### Text
Playing & (Knowing the Other’s) Reality
This is an assignment I wrote on Donald Winnicott’s work as part of the MA in Psychoanalytic Studies program at Birkbeck, University of London.
Donald Winnicott’s writings on ‘transitional phenomena’ and ‘objects’ describe all that exists in the ‘intermediate’ area between our ‘inner reality’ and the world’s ‘shared reality’: a place where ‘subjectivity and objective observation’ interweave and illusions mingle with real objects (Winnicott, 2005, pp.2, 15 & 86). These writings also address an area that intervenes between psychoanalysis and epistemology: the mind’s ability to know objective reality. In transitional space, we use imagination and perception to confront and resolve vital ‘epistemological question[s]’. We distinguish ‘reality’ from ‘representation’, disentwine the ‘object objectively perceived’ from our ‘subjective objects’, and — crucially — differentiate our perceptions of ‘the other’ from our ‘projections’ (Winnicott, 2005, pp.15 & 52; Benjamin, 2000, p.294; Benjamin, 1990, p.34; Elliott and Spezzano, 1996, p.76). Empathy — the last of these epistemic tasks — is an exemplary transitional phenomenon. With empathy, we come to know others by entering ‘imaginatively and yet accurately’ into their ‘thoughts and feelings’ via projective identification (Winnicott, 1965, pp.53–54; 1987, p.117; 2005, pp.134, 178 & 183; Freud, 1921, pp.108–110; Geist, 2013, p.267). Despite this, Winnicott’s work contains no treatment of empathy as a concept or transitional phenomenon. This lacuna is troublesome, and not least because the internal consistency of his developmental theory rests on the ‘good enough’ mother’s capacity for empathy with her child (Winnicott, 1965, pp.40–51; 2001, p.226; 2005, pp.134 & 183). His silence also suggests an epistemological assumption: knowing one’s ‘subjective objects’ from real objects, it seems, extends without issue to perceiving other subjects objectively. Given other analysts’ caution of empathetic knowledge — perhaps epitomised by Fink’s Lacanian argument that our projections and the other’s unconscious render ‘all understanding’ of others ‘misleading if not outright false’ (Fink, 2014, p.41; see also Hamburg, 1991, pp.349 & 360) — Winnicott’s tacit assumption and omission are unacceptable. Winnicott needs us to know the other via empathy: as such, we must evaluate the theory of transitional phenomena. Here we explain the theory and explore two destructive epistemic fantasies of omniscience and ignorance. Winnicott’s work, we conclude, is internally consistent for it accommodates a theory of empathy that allows for partial knowledge of the other’s subjectivity.

### What needs to be done
Can you write out the Winnicott text from "Playing & (Knowing" to "University of London.", changing "assignment" to "essay"?

### Data excerpt
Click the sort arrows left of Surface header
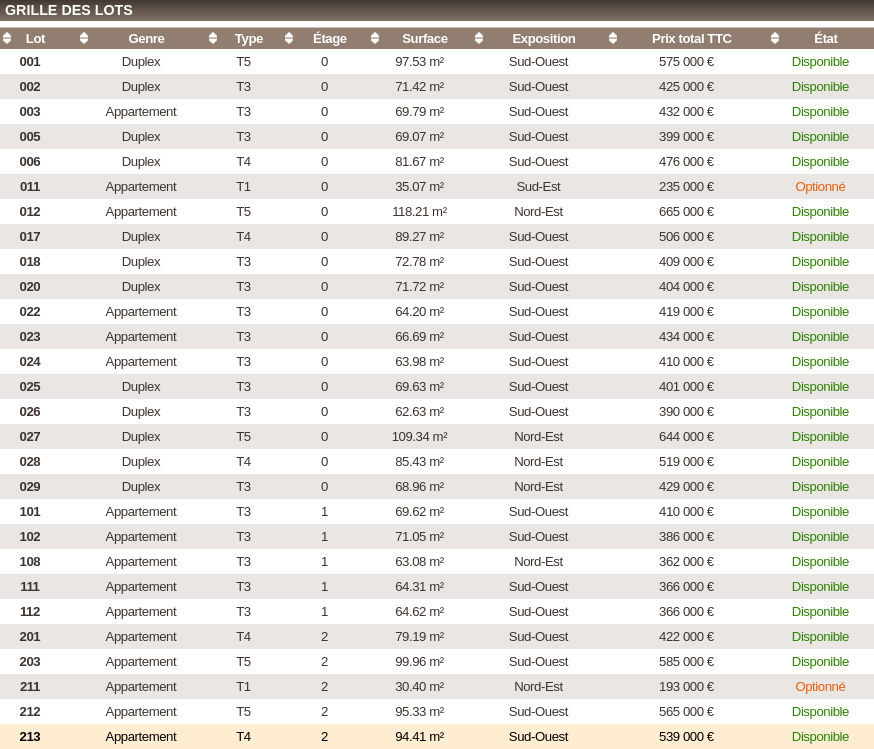Viewport: 874px width, 749px height. coord(375,38)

### Correct response
Playing & (Knowing the Other’s) Reality
This is an essay I wrote on Donald Winnicott’s work as part of the MA in Psychoanalytic Studies program at Birkbeck, University of London.